A small city in Louisiana and two tourism hubs are most at risk of falling home prices in the coming year, according to a forecast released Tuesday by real estate data firm CoreLogic. Lake Charles, Las Vegas and Miami all could endure declining home prices, CoreLogic says.
The coronavirus has sparked a housing boom in much of the country. On the supply side of the housing equation, many homeowners decided not to sell this spring or summer, a trend that squeezed the number of homes for sale. As for demand, many white-collar workers kept their jobs — and realized that a house full of people working and schooling remotely was getting a bit cramped.
5 markets most at risk for falling home prices
While home prices have been rising in spite of high unemployment, CoreLogic says these five areas have a “very high” risk of declining home values in the coming 12 months.

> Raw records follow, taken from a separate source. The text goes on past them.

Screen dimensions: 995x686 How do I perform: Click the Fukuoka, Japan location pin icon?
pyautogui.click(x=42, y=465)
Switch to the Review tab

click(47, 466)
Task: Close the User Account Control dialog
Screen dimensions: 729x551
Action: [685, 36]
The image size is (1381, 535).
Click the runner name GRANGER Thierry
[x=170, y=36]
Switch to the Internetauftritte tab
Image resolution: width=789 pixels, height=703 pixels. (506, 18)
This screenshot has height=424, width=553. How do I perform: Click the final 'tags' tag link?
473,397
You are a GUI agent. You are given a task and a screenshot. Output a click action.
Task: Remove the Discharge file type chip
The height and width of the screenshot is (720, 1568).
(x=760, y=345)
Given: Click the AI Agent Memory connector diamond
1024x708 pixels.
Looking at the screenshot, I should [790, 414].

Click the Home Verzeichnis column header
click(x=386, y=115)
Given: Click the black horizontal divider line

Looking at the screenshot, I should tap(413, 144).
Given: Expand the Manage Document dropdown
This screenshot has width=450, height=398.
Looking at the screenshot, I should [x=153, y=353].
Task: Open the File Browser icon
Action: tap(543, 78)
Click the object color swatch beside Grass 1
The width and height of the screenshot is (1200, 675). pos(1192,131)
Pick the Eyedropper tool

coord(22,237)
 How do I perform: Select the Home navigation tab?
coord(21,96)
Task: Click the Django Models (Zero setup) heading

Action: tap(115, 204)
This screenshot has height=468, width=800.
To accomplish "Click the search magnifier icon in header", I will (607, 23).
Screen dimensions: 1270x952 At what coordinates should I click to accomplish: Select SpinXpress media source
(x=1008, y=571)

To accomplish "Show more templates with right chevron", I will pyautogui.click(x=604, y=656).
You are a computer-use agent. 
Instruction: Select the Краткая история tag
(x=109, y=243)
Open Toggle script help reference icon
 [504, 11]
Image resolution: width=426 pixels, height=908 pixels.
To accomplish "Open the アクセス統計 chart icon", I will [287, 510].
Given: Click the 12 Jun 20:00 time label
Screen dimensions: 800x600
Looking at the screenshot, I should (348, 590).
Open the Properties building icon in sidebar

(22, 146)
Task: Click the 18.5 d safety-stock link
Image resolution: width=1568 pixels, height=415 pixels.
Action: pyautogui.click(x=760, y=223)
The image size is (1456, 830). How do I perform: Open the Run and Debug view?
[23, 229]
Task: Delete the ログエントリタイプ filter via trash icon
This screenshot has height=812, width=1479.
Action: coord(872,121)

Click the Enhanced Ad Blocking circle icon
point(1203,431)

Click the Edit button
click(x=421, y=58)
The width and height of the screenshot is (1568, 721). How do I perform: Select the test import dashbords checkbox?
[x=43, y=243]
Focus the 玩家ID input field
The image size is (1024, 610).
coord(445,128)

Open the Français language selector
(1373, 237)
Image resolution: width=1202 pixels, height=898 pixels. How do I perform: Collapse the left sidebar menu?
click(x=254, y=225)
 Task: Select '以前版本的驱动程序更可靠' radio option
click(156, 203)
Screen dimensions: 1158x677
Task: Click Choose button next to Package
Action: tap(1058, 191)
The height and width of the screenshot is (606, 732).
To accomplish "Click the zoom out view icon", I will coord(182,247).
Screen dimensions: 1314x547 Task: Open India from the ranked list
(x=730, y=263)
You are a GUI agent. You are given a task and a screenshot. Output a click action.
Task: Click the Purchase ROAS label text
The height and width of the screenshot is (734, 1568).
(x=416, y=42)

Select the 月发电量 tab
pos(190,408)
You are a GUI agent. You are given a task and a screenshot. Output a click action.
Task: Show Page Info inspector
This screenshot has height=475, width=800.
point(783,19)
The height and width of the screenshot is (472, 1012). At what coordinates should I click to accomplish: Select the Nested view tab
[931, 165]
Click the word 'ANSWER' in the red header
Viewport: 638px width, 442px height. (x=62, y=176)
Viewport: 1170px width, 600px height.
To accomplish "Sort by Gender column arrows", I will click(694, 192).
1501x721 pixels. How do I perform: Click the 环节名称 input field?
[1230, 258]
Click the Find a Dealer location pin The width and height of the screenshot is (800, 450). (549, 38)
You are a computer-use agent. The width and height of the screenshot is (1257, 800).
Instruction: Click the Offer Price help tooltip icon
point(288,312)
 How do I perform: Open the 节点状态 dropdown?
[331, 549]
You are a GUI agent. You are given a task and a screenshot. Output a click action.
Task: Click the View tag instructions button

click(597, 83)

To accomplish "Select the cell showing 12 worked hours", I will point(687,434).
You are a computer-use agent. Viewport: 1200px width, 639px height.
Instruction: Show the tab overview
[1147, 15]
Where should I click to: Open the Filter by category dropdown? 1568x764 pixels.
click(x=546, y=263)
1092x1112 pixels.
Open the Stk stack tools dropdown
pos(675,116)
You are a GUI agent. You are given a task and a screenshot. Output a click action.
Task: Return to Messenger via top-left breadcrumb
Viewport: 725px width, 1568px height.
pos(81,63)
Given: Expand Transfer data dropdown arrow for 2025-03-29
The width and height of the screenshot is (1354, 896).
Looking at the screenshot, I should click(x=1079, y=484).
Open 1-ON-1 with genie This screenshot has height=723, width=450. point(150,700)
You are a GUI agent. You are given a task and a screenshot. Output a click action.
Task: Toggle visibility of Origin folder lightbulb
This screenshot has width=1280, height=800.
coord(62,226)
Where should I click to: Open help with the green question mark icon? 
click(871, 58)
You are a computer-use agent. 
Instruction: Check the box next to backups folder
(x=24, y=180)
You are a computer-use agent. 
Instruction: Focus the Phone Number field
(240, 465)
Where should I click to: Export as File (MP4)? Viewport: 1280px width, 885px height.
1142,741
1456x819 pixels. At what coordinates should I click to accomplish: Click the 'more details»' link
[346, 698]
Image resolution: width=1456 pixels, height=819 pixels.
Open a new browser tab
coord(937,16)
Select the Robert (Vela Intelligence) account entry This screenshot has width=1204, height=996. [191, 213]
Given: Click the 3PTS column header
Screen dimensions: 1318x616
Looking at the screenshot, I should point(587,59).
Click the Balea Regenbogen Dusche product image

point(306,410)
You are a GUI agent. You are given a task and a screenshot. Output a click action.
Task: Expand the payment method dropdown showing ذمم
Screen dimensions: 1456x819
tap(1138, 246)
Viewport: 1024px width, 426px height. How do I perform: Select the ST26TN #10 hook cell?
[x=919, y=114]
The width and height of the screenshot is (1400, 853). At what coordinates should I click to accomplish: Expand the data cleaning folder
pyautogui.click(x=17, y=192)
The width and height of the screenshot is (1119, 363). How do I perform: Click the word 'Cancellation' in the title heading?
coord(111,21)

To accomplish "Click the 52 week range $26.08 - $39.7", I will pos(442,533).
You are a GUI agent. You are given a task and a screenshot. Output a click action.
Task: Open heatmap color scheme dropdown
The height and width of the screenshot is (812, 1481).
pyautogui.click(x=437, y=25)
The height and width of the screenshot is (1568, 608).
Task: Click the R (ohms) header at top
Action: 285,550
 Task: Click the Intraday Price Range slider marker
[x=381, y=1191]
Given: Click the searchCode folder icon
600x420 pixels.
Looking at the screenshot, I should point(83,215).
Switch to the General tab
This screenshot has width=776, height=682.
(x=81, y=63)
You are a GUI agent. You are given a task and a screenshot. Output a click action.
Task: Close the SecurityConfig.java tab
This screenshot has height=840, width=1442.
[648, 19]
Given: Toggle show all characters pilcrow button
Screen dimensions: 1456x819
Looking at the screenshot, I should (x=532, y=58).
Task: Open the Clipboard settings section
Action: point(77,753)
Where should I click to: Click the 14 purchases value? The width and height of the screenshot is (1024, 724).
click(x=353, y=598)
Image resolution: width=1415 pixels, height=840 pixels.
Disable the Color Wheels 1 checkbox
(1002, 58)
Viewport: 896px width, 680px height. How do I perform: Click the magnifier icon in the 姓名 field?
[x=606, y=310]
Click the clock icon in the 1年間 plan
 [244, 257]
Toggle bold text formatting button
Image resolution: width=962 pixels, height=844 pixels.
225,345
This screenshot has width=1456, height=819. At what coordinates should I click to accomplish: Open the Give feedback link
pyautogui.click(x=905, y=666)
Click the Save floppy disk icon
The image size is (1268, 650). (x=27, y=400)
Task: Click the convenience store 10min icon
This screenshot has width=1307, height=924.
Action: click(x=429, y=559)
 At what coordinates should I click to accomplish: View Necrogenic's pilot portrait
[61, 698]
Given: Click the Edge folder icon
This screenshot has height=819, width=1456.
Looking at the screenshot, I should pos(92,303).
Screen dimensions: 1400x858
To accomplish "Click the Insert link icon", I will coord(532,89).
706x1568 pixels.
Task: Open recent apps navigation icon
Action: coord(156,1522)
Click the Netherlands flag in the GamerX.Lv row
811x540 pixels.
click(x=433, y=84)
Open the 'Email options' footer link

- Lake Charles, Louisiana: Many homeowners in Louisiana already were struggling before the pandemic, and the recession has tightened the squeeze. Louisiana’s mortgage delinquency rate was 10.71 percent in August, second-highest in the nation, according to mortgage data firm Black Knight. Lake Charles was hit by Hurricane Laura in August.
- Las Vegas: Sin City’s economy is all about casinos, conventions and concerts — all of which have been curtailed by the coronavirus. As casinos reopened, Nevada’s jobless rate fell sharply. After topping 28 percent in April, Nevada unemployment had fallen to 13.2 percent in August. Home prices could fall 6.5 percent in Las Vegas by August 2021, CoreLogic says.
- Miami: Another tourism-dependent economy, Miami has welcomed far fewer visitors since March. What’s more, Miami-Dade County ranks No. 2 on Bankrate’s list of metro areas where home prices have outpaced wage growth by the widest margin over the past decade.
- Springfield, Massachusetts: Massachusetts has one of the nation’s highest unemployment rates, and Springfield is well outside the high-wage, high-tech economy of Boston.
- Modesto, California: This is another market where home prices have grown much faster than wages.